Josh Dudych, True North’s director of creative and marketing services, asked the SRS team for practical advice about how a new marquee might be built and attached while retaining the original appearance of the theatre’s canopy. His vision was for the sign’s shape to resemble that of the province of Manitoba on a map. For this concept to work on a two-sided sign, SRS suggested dividing two single-sided sign faces with a grey backing, so each side was disguised from the other.
“We had worked with True North before, custom-fabricating fixtures for Bell MTS Place,” Amy explains. “After our initial discussions with Josh, we were selected for the job in spring 2017. It was because he had pitched the idea earlier that I knew we could do the work within the timelines. The deadline was Sept. 22, as Cummings’ first new benefit concert was scheduled for Sept. 23.”
Once Dudych’s drawings were officially agreed upon by True North and approved by Winnipeg’s municipal government, SRS completed more detailed renderings in early July.
The fabrication of the new marquee was, in some ways, representative of changes in the sign industry over the years.
“We used to be a 100 per cent tin shop, but have changed over to 90 per cent aluminum in the last five years or so,” says Amy. “Similarly, the theatre’s old sign was galvanized, painted tin, but we used painted aluminum sheeting this time for the front, back and sides of the marquee, to present an exterior finish that looks true to the era and is built to last. Everything is durable and reinforced.”

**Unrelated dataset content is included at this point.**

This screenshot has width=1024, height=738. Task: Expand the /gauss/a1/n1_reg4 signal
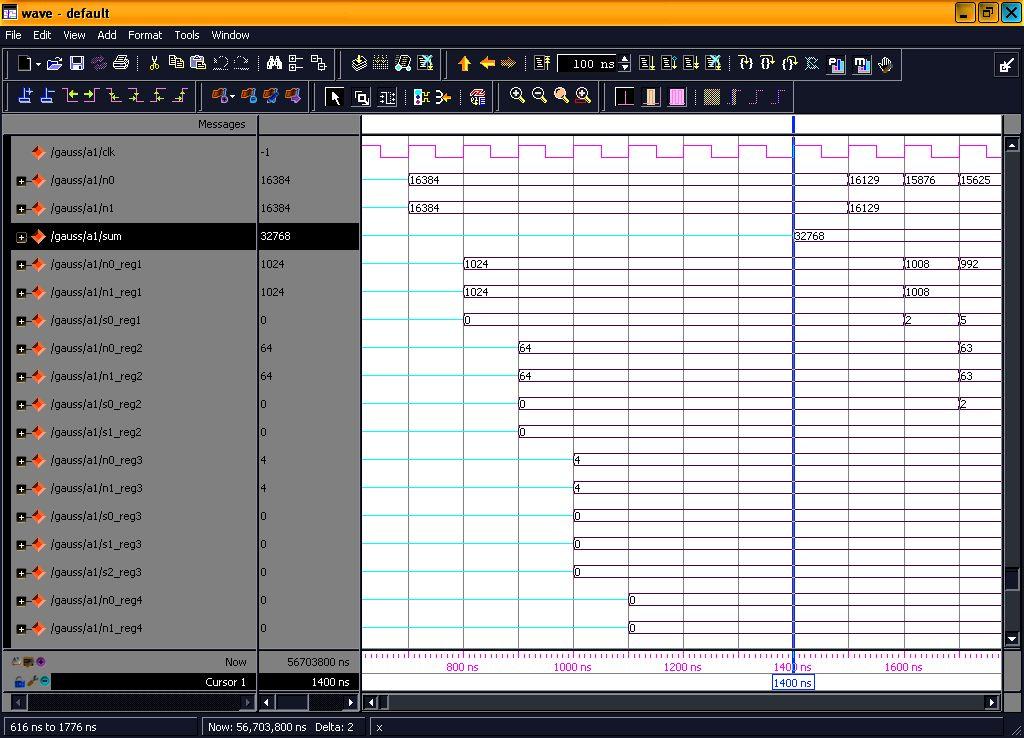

As for illumination, the changeover offered the first opportunity to use LEDs on the building. SRS specified white and green border tubing from Global Lux in Boucherville, Que., to add an ‘old Broadway’ feeling to the sign.
“We used LED ‘ropes’ that reproduce the look of neon,” says Amy, “but neon always sucked in Winnipeg anyway because of our weather!”
The white letter faces and dark sign face, meanwhile, were made using Acrylite acrylic polymers. “The acrylic has a seven-year life expectancy before it will need to be replaced,” says Amy.
An iconic installation
Following client approvals, SRS began fabrication in August 2017 while True North, which had already developed a strong relationship with the municipal government, took charge of the permit application process. All of the production work, including welding, computer numerical control (CNC) routing of panels and painting with Cloverdale finishes, was handled in-house, stretching into early September.
“Given its iconic nature, this project was close to everyone’s hearts in our shop,” says Amy.
Once the 2.3 x 9.7-m (7.6 x 31.9-ft) sign was completed, it was transported to the site for installation. “It was a big project,” says Amy. “We had three crews on-site to handle demolitions by night and installation by day. We had done work downtown before, but nothing with this kind of high profile. The Burt is like Toronto’s Massey Hall in terms of great, old Canadian theatres for musicians.”
He credits the opportunity to work directly with True North’s designer and architect for how smoothly the project went, with a solid design and plan.
“That increases your chance of success immeasurably,” he says. “Even Burton Cummings himself really likes the new sign!”